Es el caso de Denia, donde el Ayuntamiento valora contratar a más personal para informar a los bañistas sobre cómo se debe mantener la distancia de seguridad. Allí hay más de 20 kilómetros de playa con múltiples accesos, por lo que no sería necesario parcelarla para evitar aglomeraciones.

Mientras, en el Puerto de Santamaría ya están poniendo a punto los accesos para poder pisar la playa de Valdelagrana. Ahora solo falta que las autoridades levanten la mano. "Nuestras playas son nuestro principal activo, así que tenemos que, aun estando ahora cerradas, tenerlo previsto", explica el alcalde, Germán Beardo.

Van dando forma a un escenario que, de reabrirse, aún distará mucho de la imagen que nos viene a la cabeza al pensar en una playa del sur en agosto.

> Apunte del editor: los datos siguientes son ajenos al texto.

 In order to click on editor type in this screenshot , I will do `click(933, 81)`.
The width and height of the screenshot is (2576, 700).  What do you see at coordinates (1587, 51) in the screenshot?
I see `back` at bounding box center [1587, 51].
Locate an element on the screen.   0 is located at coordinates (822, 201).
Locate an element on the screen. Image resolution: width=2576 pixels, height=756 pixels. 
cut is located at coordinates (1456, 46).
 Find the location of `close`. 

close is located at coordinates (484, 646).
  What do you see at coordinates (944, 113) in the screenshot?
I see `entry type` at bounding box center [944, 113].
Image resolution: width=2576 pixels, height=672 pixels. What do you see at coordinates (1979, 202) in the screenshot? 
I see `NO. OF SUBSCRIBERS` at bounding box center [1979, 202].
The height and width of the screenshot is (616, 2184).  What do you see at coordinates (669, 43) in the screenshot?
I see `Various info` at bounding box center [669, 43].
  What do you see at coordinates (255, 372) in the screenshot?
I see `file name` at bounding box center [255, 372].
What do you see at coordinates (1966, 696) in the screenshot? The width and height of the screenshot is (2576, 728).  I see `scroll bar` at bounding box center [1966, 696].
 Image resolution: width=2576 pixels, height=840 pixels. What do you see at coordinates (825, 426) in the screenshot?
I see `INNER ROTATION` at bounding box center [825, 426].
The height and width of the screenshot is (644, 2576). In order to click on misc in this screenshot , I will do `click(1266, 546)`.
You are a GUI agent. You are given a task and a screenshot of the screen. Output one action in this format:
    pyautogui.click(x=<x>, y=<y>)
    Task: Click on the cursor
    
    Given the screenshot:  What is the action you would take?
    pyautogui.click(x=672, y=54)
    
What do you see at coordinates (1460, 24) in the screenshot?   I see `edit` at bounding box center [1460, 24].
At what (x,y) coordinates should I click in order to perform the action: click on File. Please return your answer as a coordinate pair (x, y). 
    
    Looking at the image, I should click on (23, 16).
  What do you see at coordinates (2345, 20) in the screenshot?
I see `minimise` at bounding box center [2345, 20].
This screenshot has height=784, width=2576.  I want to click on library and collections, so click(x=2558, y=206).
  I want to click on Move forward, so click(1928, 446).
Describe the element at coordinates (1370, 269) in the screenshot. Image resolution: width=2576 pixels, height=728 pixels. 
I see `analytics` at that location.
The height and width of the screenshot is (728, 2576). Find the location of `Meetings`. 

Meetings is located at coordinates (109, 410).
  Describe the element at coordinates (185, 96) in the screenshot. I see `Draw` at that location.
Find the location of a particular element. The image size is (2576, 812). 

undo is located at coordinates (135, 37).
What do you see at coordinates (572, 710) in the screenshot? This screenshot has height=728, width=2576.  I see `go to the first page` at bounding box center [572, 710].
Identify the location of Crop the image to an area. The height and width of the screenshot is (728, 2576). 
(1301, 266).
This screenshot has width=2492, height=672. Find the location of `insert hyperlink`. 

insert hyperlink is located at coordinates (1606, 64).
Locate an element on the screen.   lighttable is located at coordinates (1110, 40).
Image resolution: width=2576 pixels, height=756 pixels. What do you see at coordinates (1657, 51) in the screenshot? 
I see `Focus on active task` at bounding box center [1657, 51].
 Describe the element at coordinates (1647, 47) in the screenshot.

El presidente de Andalucía, Juanma Moreno, habla de distancia entre bañistas, aforo reducido y control del mismo "a través de la policía local, de una especie de vigilantes de playa que va a haber, donde una vez completo el aforo no va a poder entrar nadie más en las playas".

Un verano 'cogido con pinzas' que en Chiclana de la Frontera prefieren afrontar con optimismo. Allí tienen las playas casi listas desde febrero, "solamente a la espera de que todo esto vaya evolucionando muy bien para que todo el mundo pueda disfrutar de la Barrosa y Sancti Petri", según explica su alcalde, José María Román.

Movimientos que son una bocanada de ánimo para los hosteleros, que dan vueltas a las mejores medidas para abrir en desescalada. "Necesitamos saber cuáles van a ser las condiciones de reapertura de restaurantes", reclama, en este sentido, Carlos Juárez, propietario de un establecimiento.

Marta Marín, por su parte, tiene asumido que la imagen de su tienda del puerto de Santamaría llena de clientes no se repetirá estos meses, pero teme tener que echar el cierre si le imponen estrictas medidas de desinfección que su pequeño negocio no puede costear. "Tendríamos que poner las prendas en cuarentena o desinfectarlas con ozono", explica.

En la Comunidad Valenciana, en Gandía, también trabajan en "un ambicioso plan estratégico que hace de la seguridad el eje fundamental" de cara a poder abrir las playas, según asegura Vicent Mascarell, concejal de Turismo. Así, apuestan, por ejemplo, por potenciar la anchura de la playa para dar más espacio a las terrazas de los restaurantes.